Click-target data:
______
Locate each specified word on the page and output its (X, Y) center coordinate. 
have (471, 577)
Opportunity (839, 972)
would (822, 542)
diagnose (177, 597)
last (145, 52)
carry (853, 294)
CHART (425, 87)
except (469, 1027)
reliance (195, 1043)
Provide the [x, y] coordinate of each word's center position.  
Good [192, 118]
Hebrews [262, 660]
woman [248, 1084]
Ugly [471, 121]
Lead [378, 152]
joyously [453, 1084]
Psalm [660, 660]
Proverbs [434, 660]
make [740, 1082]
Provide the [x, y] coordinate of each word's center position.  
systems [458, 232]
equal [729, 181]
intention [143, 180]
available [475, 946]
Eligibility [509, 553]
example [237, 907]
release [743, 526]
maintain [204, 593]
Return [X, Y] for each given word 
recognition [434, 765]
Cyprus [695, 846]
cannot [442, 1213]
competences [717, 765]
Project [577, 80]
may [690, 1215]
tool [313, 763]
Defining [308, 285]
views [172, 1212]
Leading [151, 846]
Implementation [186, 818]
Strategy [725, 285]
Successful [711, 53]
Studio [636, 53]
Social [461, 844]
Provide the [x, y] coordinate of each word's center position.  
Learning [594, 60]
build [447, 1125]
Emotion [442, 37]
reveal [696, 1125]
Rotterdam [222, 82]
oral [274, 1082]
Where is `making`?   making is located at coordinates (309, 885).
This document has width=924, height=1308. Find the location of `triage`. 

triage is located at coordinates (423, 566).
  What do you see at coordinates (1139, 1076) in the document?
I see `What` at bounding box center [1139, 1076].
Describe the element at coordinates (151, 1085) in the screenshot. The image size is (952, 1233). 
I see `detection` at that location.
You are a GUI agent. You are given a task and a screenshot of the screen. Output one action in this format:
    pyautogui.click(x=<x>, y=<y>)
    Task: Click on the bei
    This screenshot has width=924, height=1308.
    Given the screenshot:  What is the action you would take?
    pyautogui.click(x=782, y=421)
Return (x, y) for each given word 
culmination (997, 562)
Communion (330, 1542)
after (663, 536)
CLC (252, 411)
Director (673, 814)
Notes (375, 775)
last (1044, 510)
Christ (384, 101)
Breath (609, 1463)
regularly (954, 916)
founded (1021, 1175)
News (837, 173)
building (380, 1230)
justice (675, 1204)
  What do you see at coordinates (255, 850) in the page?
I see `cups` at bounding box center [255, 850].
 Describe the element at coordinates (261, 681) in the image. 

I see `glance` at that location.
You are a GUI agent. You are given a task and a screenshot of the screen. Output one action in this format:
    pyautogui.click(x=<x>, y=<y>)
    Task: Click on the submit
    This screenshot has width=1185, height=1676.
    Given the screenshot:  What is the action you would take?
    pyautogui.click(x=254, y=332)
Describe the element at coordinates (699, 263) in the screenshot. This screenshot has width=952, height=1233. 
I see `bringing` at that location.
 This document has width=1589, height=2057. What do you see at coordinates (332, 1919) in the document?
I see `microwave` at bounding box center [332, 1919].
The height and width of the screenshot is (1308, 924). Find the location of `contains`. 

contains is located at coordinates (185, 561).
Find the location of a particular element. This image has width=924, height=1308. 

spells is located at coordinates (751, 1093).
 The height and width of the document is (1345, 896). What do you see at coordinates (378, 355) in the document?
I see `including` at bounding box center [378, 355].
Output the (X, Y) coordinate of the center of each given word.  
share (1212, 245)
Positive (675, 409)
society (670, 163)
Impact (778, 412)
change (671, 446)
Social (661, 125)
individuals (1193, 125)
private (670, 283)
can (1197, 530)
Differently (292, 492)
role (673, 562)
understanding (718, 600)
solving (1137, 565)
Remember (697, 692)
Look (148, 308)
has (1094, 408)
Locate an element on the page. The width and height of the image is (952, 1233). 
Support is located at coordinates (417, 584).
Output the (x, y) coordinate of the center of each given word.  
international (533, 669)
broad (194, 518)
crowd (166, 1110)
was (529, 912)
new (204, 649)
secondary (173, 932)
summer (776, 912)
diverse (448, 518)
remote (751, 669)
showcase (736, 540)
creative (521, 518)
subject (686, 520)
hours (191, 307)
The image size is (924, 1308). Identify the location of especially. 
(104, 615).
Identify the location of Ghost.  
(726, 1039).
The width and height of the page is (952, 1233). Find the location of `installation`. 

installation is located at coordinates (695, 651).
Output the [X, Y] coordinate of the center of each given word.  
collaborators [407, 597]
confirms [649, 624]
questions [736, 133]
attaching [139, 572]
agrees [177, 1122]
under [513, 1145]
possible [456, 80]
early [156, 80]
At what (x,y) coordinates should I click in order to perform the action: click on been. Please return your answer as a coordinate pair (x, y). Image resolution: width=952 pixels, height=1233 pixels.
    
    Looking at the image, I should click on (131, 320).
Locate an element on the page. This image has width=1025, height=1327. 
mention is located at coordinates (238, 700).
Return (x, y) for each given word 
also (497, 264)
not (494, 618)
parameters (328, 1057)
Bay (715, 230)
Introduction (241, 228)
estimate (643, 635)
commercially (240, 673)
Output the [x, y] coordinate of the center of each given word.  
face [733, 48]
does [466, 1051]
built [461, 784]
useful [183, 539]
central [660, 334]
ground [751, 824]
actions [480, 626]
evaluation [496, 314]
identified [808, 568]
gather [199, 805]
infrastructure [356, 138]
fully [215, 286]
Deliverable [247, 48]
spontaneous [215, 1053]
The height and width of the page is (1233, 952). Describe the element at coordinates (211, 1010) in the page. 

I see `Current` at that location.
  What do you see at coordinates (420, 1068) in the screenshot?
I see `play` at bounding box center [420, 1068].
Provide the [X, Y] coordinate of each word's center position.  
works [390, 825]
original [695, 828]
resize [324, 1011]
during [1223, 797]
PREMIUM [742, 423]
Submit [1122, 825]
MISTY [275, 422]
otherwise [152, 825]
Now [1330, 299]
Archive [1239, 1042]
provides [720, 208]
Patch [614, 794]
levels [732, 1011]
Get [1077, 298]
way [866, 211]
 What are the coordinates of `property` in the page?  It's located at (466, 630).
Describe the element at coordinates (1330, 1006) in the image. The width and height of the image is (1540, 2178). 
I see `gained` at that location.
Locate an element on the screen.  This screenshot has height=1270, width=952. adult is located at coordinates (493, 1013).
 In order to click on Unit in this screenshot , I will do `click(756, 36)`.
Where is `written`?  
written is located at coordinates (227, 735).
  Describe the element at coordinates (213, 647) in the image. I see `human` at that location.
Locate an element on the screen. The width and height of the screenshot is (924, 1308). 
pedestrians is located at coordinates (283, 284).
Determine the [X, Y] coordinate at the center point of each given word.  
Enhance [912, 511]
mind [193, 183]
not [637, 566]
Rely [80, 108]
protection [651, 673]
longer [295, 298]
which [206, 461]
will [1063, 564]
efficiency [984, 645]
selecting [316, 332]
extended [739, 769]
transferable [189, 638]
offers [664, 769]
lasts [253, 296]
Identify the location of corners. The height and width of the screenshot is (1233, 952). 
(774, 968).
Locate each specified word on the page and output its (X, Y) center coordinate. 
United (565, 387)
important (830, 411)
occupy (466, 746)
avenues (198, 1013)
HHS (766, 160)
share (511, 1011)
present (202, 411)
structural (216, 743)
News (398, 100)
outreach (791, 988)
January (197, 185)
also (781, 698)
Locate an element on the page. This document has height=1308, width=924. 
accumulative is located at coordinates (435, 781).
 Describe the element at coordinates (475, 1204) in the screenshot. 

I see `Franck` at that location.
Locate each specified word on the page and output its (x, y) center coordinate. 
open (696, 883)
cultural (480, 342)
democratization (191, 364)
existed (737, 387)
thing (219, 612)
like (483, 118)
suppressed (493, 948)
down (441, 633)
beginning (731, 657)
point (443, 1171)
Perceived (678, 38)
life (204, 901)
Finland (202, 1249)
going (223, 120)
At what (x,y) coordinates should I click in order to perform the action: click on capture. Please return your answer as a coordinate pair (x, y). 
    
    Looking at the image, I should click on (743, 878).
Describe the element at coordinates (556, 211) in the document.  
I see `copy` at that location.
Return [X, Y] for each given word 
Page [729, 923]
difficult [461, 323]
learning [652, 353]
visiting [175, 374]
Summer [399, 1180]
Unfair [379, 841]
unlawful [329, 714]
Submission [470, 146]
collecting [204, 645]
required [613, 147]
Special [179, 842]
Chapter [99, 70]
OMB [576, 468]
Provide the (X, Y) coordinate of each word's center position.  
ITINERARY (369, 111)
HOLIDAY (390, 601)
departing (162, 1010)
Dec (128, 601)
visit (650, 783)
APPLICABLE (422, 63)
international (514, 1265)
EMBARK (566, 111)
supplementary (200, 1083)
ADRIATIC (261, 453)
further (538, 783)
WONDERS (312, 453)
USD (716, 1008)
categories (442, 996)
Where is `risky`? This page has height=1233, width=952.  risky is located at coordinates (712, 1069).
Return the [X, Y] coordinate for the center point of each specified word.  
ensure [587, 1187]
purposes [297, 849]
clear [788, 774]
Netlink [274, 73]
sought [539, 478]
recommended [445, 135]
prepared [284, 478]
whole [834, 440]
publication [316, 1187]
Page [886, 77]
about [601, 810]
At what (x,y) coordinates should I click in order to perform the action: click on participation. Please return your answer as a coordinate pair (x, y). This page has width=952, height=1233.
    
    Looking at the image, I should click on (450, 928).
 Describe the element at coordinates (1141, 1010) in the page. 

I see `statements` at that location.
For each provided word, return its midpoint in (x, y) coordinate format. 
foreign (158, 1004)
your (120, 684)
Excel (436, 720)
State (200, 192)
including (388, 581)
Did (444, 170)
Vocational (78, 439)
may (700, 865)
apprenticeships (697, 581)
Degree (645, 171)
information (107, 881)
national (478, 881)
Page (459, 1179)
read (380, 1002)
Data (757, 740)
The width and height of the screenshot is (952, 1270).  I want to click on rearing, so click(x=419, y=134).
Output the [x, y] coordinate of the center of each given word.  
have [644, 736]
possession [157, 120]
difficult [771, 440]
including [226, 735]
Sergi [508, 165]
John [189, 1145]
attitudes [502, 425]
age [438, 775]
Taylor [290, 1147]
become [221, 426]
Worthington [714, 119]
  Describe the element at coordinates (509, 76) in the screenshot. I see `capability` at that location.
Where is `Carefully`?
______
_Goal of the exercise_:
Recast the items above as a two-column CSV with the columns "item_text" and "answer", one row per item. Put each field in quotes and turn line breaks into spaces. Begin at the start of the items and stop after the line that contains "Good [192, 118]".

_Finished answer_:
item_text,answer
"Locate each specified word on the page and output its (X, Y) center coordinate. have","(471, 577)"
"Opportunity","(839, 972)"
"would","(822, 542)"
"diagnose","(177, 597)"
"last","(145, 52)"
"carry","(853, 294)"
"CHART","(425, 87)"
"except","(469, 1027)"
"reliance","(195, 1043)"
"Provide the [x, y] coordinate of each word's center position. Good","[192, 118]"